- Kuhak Location within Iran
- Coordinates: 27°07′54″N 63°14′23″E﻿ / ﻿27.13167°N 63.23972°E
- Country: Iran
- Province: Sistan and Baluchestan
- County: Saravan
- District: Mehregan
- Rural District: Kuhak

Population (2016)
- • Total: 3,201
- Time zone: UTC+3:30 (IRST)

= Kuhak, Sistan and Baluchestan =

Village in Sistan and Baluchestan province, Iran

Kuhak (کوهک) (Note: Also romanized as Kūhak) is a village in, and the capital of, Kuhak Rural District of Mehregan District, Saravan County, Sistan and Baluchestan province, Iran. It is Iran's easternmost village and is close to the Pakistani border.
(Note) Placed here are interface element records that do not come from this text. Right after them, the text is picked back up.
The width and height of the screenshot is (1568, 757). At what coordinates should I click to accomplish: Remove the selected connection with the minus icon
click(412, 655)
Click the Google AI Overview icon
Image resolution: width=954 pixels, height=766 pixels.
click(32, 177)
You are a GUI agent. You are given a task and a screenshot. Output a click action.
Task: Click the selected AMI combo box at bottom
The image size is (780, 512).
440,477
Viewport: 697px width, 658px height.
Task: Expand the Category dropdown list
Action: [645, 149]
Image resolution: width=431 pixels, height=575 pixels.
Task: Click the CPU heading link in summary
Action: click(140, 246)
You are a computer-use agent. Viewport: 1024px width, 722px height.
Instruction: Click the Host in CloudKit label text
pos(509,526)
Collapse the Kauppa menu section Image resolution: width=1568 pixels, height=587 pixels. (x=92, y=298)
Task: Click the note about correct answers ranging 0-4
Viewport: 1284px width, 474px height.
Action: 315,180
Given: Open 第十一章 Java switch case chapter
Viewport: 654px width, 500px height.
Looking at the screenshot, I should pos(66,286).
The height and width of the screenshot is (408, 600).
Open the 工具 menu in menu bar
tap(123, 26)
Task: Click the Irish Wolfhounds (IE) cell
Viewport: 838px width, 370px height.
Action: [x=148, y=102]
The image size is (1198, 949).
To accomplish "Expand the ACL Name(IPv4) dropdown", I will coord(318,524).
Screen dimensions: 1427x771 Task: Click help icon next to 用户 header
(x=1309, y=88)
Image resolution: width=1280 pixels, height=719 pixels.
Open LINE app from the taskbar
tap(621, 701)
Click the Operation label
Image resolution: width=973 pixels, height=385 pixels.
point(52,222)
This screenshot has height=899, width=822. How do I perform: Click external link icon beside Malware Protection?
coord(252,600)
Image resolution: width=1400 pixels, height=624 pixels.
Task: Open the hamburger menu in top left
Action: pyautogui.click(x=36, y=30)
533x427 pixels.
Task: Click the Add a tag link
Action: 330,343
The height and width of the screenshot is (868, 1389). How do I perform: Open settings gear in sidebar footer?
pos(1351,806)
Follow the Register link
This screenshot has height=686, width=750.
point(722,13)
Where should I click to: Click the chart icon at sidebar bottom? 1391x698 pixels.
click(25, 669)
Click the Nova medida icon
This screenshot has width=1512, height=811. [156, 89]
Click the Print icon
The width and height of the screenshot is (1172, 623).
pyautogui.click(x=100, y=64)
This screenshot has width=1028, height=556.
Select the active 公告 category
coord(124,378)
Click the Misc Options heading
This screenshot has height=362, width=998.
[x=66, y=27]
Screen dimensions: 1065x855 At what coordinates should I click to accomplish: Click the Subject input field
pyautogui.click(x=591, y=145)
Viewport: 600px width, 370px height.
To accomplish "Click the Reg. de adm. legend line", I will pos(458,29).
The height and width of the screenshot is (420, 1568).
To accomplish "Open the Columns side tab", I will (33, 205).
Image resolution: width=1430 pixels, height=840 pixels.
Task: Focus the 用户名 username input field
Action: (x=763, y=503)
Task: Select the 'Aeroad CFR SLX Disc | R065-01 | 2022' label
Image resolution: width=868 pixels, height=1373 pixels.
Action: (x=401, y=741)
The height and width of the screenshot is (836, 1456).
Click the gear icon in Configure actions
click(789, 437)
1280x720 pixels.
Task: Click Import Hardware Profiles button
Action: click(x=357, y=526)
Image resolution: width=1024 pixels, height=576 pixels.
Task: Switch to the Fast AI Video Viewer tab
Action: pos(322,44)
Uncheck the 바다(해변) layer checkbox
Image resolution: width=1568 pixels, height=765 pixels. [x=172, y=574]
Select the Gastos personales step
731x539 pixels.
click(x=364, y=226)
Road 92 passes through it.

==Demographics==
===Population===
At the time of the 2006 National Census, the village's population was 2,990 in 640 households, when it was in Kuhak-e Esfandak Rural District (Note: Renamed Esfandak Rural District) of Bam Pasht District. The following census in 2011 counted 2,425 people in 512 households. The 2016 census measured the population of the village as 3,201 people in 793 households. It was the most populous village in its rural district.

In 2017, the rural district was separated from its parent district during the formation of Mehregan District and renamed Esfandak Rural District. Kuhak was then transferred to the newly created Kuhak Rural District.